Describe undifferentiated schizophrenia

A

A category assigned to people who exhibit some symptoms from other subtypes but do not have enough specific criteria for a diagnosis in those categories.

70
Q

What are two categories of symptoms of schizophrenia?

A

Positive (delusions, hallucinations and disordered speech, thinking)
Negative (an absence of normal reactions, lack of emotional expression, motivation and speech)

71
Q

What factor does genetic predisposition play in schizophrenia?

A

The more closely one is related to a person with schizophrenia, the greater their likelihood of developing the disorder. Twin studies indicate that identical twins have a higher concordance than fraternal twins and children have a higher concordance with biological parents than adoptive parents.

72
Q

What is the neurodegenerative hypothesis?

A

Destruction of neural tissue can cause schizophrenia. Studies indicate that mild to moderate brain atrophy (general loss or deterioration of neurons) is present in the cerebral cortex and limbic system. Atrophy is centred in areas that influence cognitive processes and emotion.

73
Q

What is the dopamine hypothesis?

A

Symptoms of schizophrenia are produced by overactivity of the dopamine system in areas of the brain that regulate emotional expression, motivated behaviour and cognitive functioning. People with schizophrenia have more dopamine receptors than people without schizophrenia.

74
Q

What do psychoanalysts theorise about schizophrenia?

A

It is a retreat from unbearable stress and conflict and an extreme example of regression.

75
Q

What environmental factors account for schizophrenia?

A

Stressful life events play a big role.
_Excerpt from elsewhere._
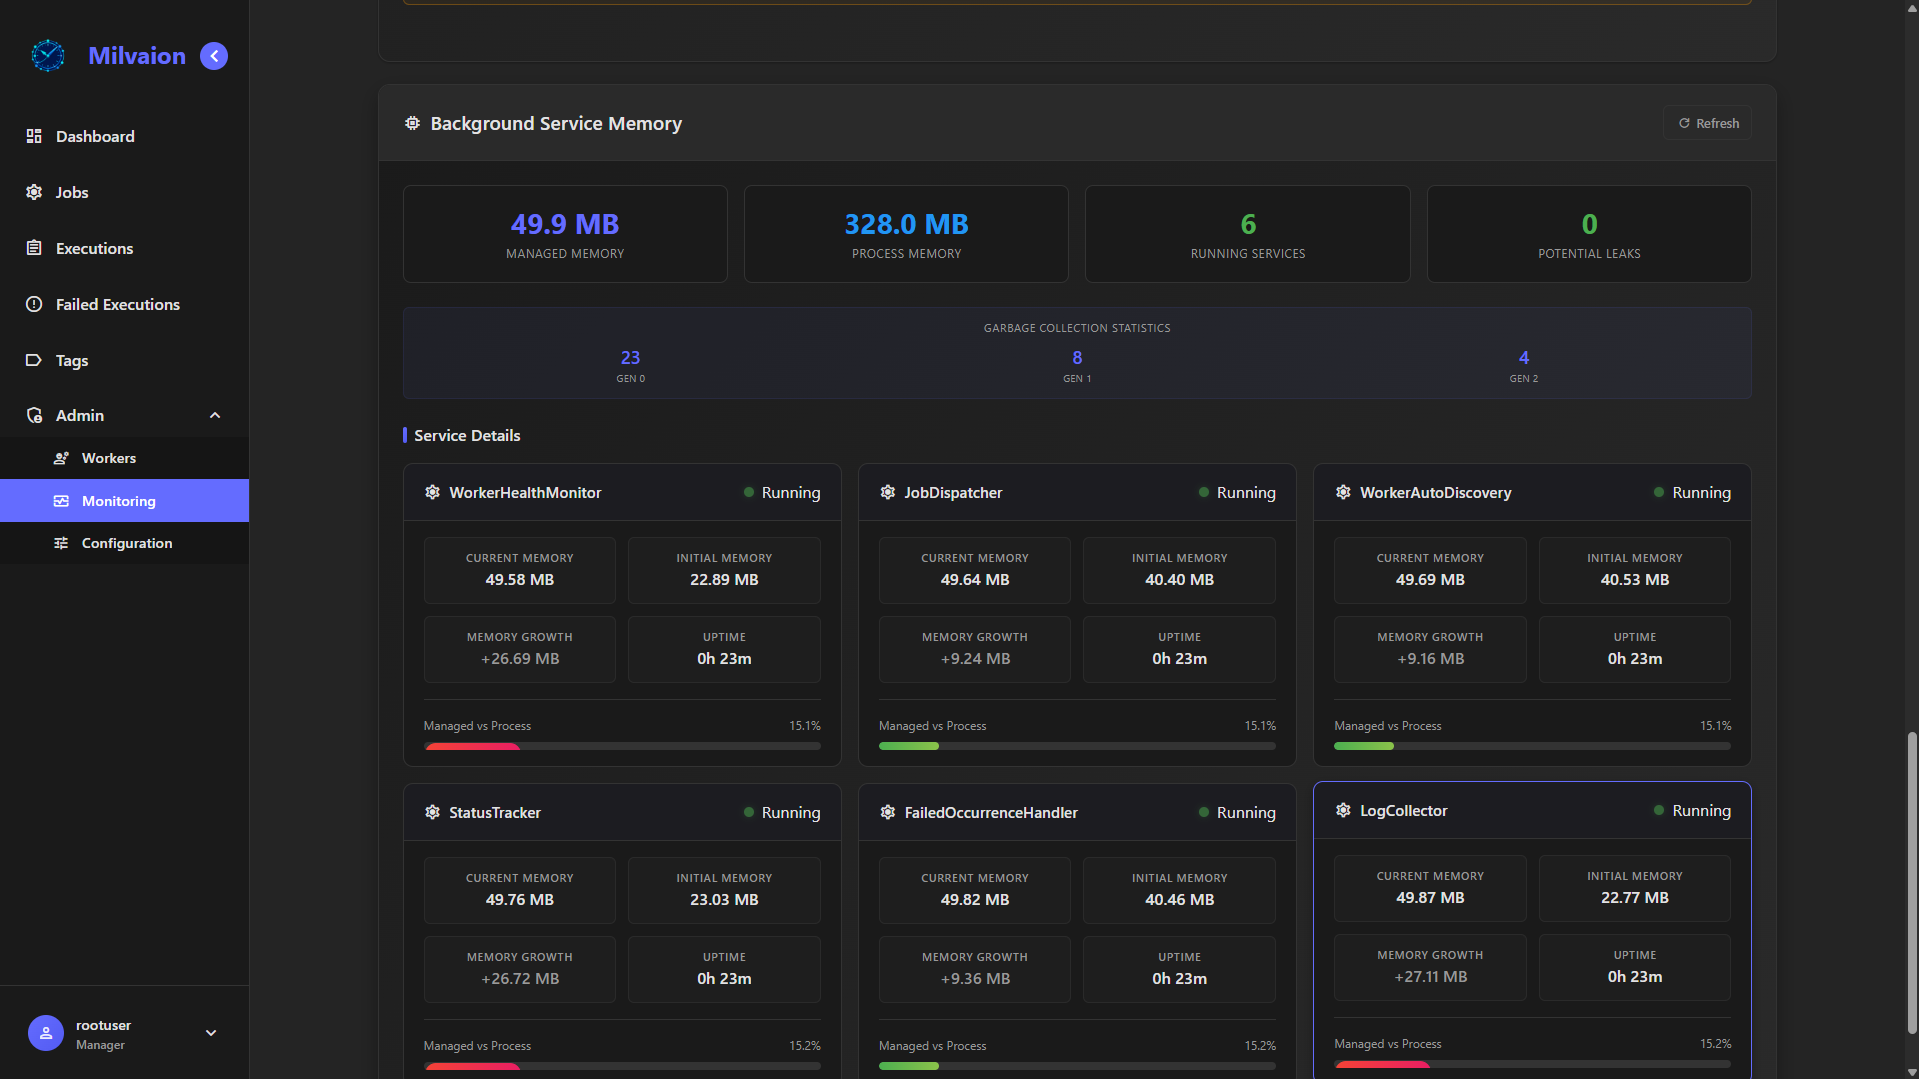Viewport: 1919px width, 1079px height.
Task: Click the Milvaion clock logo icon
Action: point(47,56)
They seem to interact with biological or personality vulnerabilities - such as emotional over-reactivity.

76
Q

What is the social causation hypothesis?

A

Attributes the higher prevalence of schizophrenia to the higher levels of stress that low-income people experience.

77
Q

What is the social drift hypothesis?

A

Proposes that as people develop schizophrenia, their personal and occupational functioning deteriorates, so that they drift down the socioeconomic ladder.

78
Q

What are personality disorders?

A

Exhibition of unstable, ingrained, inflexible and maladaptive ways of thinking, feeling and behaving.

79
Q

What are the three clusters of personality disorders?

A

Dramatic-impulsive
Anxious-fearful
Odd-eccentric

80
Q

What is antisocial personality disorder?

A

People with APD seem to lack a conscience; they exhibit little anxiety or guilt and tend to be impulsive and unable to delay gratification of needs. They tend to be interpersonally destructive and emotionally harmful individuals.

81
Q

What are the two behavioural clusters involved with psychopathy and how do they impact upon APD?

A

Cluster 1: selfishness, callousness and interpersonal manipulation
Cluster 2: impulsivity, instability and social deviance
A person needs to exhibit both in order to be diagnosed with APD

82
Q

What biological factors impact upon APD?

A

Identical twins have a higher concordance rate for developed APD compared to fraternal
Dysfunction in amygdala and prefrontal cortex (causing impulsiveness and under arousal).

83
Q

What psychological and environmental factors impact upon APD?

A

Psychoanalytic - people lack anxiety and guilt because they did not develop an adequate superego.
Can be caused by observational learning from aggressive family/friends
Poor impulse control could be due to an inability to develop a conditioned fear response

84
Q

What are characteristics of narcissistic personality disorder?

A
  • Overestimate abilities/achievements
  • Arrogant; vain
  • Need for attention, admiration
  • Exaggerated self-importance
  • Extreme sensitivity to criticism
  • Believe they deserve special treatment
  • Lack empathy
  • Interpersonal problems
85
Q

What is borderline personality disorder?

A

Refers to a collection of symptoms characterised primarily by serious instability in behaviour, emotion, identity and interpersonal relationships.
Emotional dysregulation
Impulsive behaviours
Chronic feelings of extreme anger, loneliness and emptiness as well as losses of personal identity.

86
Q

What are some causal factors for borderline personality disorder?

A

Interpersonal strife, sexual and physical abuse, and inconsistent parenting
Biological predisposition
Individuals in societies that are unstable are likely to develop BPD.